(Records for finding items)
— START —

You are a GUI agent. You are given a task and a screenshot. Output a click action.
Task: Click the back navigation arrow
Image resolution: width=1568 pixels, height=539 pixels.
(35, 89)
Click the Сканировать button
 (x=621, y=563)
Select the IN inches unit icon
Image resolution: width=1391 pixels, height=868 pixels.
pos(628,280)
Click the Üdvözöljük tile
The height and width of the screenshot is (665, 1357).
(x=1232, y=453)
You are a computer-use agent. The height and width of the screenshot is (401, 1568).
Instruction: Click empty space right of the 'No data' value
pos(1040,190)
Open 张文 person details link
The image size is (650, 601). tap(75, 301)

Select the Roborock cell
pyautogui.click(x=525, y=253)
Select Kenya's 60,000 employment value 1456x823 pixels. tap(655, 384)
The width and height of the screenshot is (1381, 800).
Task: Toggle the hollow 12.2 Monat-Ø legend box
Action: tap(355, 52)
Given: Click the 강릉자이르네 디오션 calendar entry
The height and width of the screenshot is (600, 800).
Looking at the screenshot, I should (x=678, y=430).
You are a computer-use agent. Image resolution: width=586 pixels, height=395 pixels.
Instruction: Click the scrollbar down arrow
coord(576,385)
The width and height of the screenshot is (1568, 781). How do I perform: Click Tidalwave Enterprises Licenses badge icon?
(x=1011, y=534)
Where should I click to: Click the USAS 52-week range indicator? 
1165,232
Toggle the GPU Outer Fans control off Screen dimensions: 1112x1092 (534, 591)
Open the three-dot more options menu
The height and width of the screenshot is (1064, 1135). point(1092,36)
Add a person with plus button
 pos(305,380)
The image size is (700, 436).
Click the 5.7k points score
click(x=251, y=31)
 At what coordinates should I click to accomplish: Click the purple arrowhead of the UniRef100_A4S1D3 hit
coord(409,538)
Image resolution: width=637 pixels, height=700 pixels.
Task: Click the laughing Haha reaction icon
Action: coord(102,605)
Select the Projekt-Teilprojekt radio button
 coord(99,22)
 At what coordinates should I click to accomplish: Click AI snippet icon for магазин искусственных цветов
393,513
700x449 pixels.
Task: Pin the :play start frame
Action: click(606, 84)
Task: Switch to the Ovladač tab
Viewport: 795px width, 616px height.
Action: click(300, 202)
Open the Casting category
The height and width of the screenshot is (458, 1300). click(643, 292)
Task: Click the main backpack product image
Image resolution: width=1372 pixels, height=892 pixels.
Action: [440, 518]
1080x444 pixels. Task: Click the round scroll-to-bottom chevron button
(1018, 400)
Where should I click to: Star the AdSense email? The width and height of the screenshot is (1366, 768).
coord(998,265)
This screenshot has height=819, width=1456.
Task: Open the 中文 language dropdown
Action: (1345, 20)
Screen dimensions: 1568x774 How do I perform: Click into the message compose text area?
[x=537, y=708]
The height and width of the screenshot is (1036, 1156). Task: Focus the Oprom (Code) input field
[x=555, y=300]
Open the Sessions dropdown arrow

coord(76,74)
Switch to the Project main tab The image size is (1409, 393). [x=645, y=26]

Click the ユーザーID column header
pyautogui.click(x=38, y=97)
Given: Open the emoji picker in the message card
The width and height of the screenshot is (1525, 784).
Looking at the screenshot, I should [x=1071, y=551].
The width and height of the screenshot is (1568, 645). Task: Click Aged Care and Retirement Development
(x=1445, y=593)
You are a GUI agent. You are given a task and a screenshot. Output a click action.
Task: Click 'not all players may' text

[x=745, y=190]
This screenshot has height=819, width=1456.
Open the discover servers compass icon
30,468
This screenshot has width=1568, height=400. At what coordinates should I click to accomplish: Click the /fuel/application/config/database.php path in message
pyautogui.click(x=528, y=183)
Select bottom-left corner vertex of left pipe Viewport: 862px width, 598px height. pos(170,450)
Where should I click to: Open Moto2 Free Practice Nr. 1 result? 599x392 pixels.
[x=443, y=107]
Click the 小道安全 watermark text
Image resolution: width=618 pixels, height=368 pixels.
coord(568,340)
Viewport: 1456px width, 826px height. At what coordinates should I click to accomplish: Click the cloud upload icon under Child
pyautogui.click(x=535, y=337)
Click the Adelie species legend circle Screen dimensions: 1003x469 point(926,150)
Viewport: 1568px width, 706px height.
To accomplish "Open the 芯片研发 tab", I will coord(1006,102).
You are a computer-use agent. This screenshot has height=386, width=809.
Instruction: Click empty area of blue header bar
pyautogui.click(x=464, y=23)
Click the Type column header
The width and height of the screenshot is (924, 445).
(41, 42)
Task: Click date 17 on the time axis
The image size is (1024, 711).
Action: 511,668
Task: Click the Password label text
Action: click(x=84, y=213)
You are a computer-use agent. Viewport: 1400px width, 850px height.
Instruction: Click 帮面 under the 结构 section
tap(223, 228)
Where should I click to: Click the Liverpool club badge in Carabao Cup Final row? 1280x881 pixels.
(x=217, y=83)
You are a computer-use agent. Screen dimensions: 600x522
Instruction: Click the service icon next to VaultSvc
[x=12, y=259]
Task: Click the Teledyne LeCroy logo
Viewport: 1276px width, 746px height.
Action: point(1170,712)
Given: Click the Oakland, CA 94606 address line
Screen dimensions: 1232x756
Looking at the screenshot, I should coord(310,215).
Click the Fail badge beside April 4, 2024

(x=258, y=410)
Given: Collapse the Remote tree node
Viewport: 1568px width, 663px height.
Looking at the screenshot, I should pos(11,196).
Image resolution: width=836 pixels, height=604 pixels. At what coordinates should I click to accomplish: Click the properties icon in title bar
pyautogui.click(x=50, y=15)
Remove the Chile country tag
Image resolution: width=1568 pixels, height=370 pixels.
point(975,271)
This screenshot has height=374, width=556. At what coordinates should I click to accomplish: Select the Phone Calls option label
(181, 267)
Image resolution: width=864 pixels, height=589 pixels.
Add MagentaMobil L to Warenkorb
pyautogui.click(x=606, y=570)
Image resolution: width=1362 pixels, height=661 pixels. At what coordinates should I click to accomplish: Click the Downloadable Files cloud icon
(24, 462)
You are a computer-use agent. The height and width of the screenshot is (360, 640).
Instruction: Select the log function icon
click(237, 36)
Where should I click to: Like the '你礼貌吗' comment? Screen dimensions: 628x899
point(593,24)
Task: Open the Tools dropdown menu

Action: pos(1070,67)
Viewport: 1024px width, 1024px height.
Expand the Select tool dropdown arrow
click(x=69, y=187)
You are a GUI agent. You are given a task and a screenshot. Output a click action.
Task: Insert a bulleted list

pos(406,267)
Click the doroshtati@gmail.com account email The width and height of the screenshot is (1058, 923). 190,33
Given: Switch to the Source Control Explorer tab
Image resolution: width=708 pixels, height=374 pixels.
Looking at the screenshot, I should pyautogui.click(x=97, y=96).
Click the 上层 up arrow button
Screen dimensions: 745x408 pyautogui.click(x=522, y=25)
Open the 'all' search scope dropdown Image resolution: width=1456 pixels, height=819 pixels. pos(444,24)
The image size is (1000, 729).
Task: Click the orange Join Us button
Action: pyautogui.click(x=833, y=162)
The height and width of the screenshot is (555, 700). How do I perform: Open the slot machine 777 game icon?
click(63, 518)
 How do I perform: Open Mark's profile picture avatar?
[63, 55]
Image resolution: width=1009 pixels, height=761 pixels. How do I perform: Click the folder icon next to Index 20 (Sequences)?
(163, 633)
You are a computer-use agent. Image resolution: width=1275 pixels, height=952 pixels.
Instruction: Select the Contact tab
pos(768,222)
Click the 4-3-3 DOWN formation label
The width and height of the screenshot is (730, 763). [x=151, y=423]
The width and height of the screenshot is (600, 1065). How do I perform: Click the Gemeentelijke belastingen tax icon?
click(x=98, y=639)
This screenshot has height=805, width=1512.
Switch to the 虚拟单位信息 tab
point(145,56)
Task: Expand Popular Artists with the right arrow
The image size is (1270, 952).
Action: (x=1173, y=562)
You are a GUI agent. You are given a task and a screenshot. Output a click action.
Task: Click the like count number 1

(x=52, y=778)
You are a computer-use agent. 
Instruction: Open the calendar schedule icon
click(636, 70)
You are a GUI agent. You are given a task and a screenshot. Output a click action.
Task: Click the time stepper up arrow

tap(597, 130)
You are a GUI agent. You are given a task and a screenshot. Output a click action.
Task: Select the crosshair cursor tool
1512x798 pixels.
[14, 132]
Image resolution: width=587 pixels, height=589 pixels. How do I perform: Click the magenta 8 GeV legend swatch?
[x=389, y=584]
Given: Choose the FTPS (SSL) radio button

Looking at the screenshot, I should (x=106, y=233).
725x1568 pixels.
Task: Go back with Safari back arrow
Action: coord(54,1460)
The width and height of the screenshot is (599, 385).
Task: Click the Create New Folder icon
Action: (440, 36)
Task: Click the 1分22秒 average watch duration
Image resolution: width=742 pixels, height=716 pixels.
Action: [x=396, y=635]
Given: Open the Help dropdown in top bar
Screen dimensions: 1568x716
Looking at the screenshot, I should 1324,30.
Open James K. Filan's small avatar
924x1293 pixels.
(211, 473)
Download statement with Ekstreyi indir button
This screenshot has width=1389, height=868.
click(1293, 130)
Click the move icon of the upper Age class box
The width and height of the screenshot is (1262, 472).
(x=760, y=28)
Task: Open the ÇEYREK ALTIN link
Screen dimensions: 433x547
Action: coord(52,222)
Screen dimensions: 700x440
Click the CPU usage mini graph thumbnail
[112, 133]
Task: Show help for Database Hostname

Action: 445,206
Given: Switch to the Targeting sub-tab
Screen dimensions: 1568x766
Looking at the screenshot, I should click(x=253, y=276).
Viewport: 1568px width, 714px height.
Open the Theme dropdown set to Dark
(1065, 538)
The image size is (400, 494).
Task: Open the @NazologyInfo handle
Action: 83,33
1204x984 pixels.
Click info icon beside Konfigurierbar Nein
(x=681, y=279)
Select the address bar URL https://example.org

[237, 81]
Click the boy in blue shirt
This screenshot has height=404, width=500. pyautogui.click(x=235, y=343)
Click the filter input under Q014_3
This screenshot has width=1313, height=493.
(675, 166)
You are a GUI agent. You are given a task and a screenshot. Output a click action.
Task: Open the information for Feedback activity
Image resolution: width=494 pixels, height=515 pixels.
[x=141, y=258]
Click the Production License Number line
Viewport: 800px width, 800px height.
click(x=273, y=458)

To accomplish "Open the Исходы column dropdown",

— END —

Give the lines above as a numbered list, from the first line of the records through the line containing "The image size is (650, 601). tap(75, 301)", with both of those lines included and any blank lines left out.

Solved problem:
1. You are a GUI agent. You are given a task and a screenshot. Output a click action.
2. Task: Click the back navigation arrow
3. Image resolution: width=1568 pixels, height=539 pixels.
4. (35, 89)
5. Click the Сканировать button
6.  (x=621, y=563)
7. Select the IN inches unit icon
8. Image resolution: width=1391 pixels, height=868 pixels.
9. pos(628,280)
10. Click the Üdvözöljük tile
11. The height and width of the screenshot is (665, 1357).
12. (x=1232, y=453)
13. You are a computer-use agent. The height and width of the screenshot is (401, 1568).
14. Instruction: Click empty space right of the 'No data' value
15. pos(1040,190)
16. Open 张文 person details link
17. The image size is (650, 601). tap(75, 301)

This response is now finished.